START THE INPUT

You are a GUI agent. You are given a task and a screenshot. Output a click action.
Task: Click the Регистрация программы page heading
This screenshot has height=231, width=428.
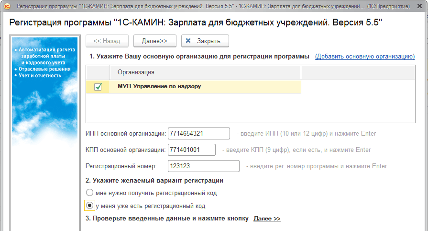coord(196,23)
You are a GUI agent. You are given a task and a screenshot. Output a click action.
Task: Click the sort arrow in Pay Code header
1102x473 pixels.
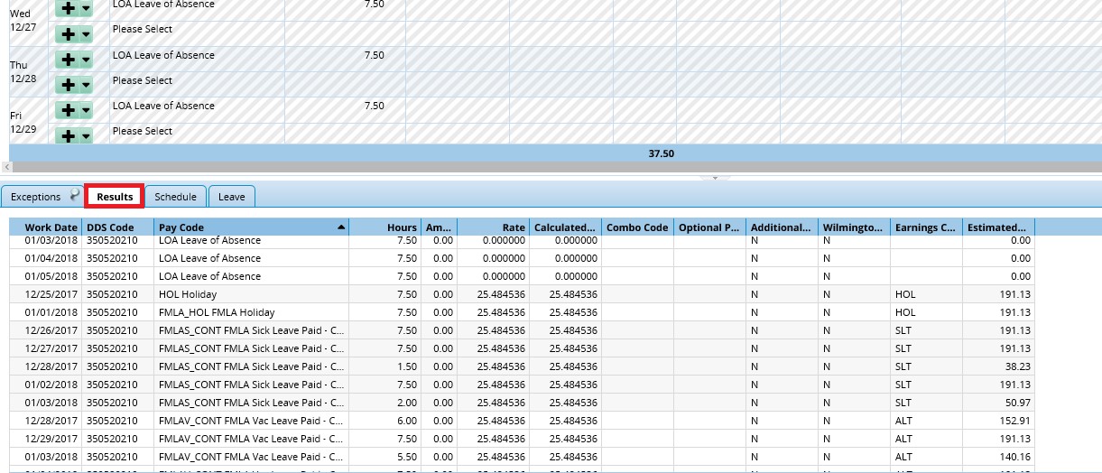point(341,227)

END THE INPUT

**WORK REQUIRED:**
When you transcribe the entries, reproduce each line exactly and skip any picture.

**WORKED SOLUTION:**
You are a GUI agent. You are given a task and a screenshot. Output a click action.
Task: Click the Регистрация программы page heading
This screenshot has height=231, width=428.
coord(196,23)
You are a GUI agent. You are given a task and a screenshot. Output a click action.
Task: Click the sort arrow in Pay Code header
1102x473 pixels.
point(341,227)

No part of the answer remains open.